QUOTED TEXT:
- - - - - - -

Edge Guardian AV Systems Lead Deterministic 10ms safety loop. The Fan-out Tail. Your perception loop now queries 10 parallel sub-models. The slowest sub-model's jitter is causing the total response time to fail the 10ms SLA. You must use 'Speculative Execution'.
Mobile Nomad AR Glasses Dev 60FPS AR translation. The Offload Jitter. You are offloading AR reasoning to a fleet of Edge nodes. The variable 'Alpha' (start-up latency) of the WiFi-6 mesh is causing AR frame-stutter.
Tiny Pioneer Hearable Lead Neural isolation in <10ms under 1mW. The Power-Latency Seesaw. You are serving a noise-isolation fleet. Higher batching saves gateway power but adds 50ms of delay, causing 'Echo' for the user.

3. The 3-Part Mission (The KATs)

Part 1: The Throughput Knee (Exploration - 15 Mins)

  • Objective: Predict and measure the point of system collapse using Queuing Theory.
  • The "Lock" (Prediction): "If you increase the request rate (\lambda) to 90% of your maximum capacity, does the P99 latency increase linearly or exponentially?"

- - - - - - -

DATASET RECORDS:
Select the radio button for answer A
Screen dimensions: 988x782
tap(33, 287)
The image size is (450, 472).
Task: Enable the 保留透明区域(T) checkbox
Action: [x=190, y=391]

- - - - - - -

REQUIRED TASKS:
1. Translate this sentence from the latency text into Spanish: "The slowest sub-model's jitter is causing the total response time to fail the 10ms SLA."
2. Extend the latency text with a few more lines, picking up right after the last line shown.
The material is separate from the latency text and unrelated to it.

RESPONSES FOR EACH TASK:
1. El jitter del submodelo más lento está haciendo que el tiempo total de respuesta incumpla el SLA de 10 ms.

2.
  • The Workbench:
    • Action: Slide the Arrival Rate (\lambda). Adjust the Batch Window.
    • Observation: The Latency-Throughput Pareto Curve. Watch the "Knee of the Curve" where latency explodes.
  • Reflect: "Patterson asks: 'Why is 80% utilization the practical ceiling for a responsive system?' (Reference the M/M/1 queue math)."

Part 2: Sharding the Heavyweight (Trade-off - 15 Mins)

  • Objective: Balance Tensor Parallelism (TP) vs. Pipeline Parallelism (PP) for latency-sensitive serving.
  • The "Lock" (Prediction): "Does 'Tensor Parallelism' (sharding weights) reduce the latency of a single request more than 'Pipeline Parallelism' (sharding layers)?"
  • The Workbench:
    • Interaction: Adjust TP Degree vs. PP Degree. Toggle Continuous Batching.
    • Instruments: Latency Component Waterfall (Compute vs. Communication vs. Bubbles).
    • The 10-Iteration Rule: Students must shard a 70B model across 8 GPUs to hit a 50ms 'Time-to-First-Token' (TTFT) target.
  • Reflect: "Jeff Dean observes: 'Your sharding strategy is fast, but your bisection bandwidth is 100% saturated.' Propose a 'Weight-Gather' optimization to reduce the network tax."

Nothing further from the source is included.